* [Aim] Copy out, word for word, every line of the material from the one containing "The width and" through the last line, including both ends.

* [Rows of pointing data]
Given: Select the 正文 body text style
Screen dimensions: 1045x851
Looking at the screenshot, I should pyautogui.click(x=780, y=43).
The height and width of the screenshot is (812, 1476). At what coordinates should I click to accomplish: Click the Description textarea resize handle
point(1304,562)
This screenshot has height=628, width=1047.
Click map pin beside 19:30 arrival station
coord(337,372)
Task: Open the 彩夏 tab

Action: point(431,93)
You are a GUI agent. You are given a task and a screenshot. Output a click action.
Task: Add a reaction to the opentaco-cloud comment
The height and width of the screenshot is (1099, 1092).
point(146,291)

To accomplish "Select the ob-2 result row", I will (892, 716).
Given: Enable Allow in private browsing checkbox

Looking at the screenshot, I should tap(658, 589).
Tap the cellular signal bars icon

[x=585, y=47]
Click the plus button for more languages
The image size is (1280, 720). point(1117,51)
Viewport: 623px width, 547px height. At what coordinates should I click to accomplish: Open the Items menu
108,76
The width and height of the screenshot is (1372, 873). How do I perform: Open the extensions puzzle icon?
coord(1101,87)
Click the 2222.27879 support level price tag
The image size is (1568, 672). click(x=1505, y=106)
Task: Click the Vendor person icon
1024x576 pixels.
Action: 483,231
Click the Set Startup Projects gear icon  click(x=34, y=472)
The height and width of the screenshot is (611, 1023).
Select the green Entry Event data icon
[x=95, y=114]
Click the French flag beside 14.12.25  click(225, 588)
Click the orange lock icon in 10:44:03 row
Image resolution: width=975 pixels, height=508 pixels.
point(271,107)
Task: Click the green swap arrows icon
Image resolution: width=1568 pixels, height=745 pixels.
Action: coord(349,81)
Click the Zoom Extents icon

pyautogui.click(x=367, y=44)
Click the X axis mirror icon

* [Finished answer]
The width and height of the screenshot is (1372, 873). How do I perform: Open the extensions puzzle icon?
coord(1101,87)
Click the 2222.27879 support level price tag
The image size is (1568, 672). click(x=1505, y=106)
Task: Click the Vendor person icon
1024x576 pixels.
Action: 483,231
Click the Set Startup Projects gear icon  click(x=34, y=472)
The height and width of the screenshot is (611, 1023).
Select the green Entry Event data icon
[x=95, y=114]
Click the French flag beside 14.12.25  click(225, 588)
Click the orange lock icon in 10:44:03 row
Image resolution: width=975 pixels, height=508 pixels.
point(271,107)
Task: Click the green swap arrows icon
Image resolution: width=1568 pixels, height=745 pixels.
Action: coord(349,81)
Click the Zoom Extents icon

pyautogui.click(x=367, y=44)
Click the X axis mirror icon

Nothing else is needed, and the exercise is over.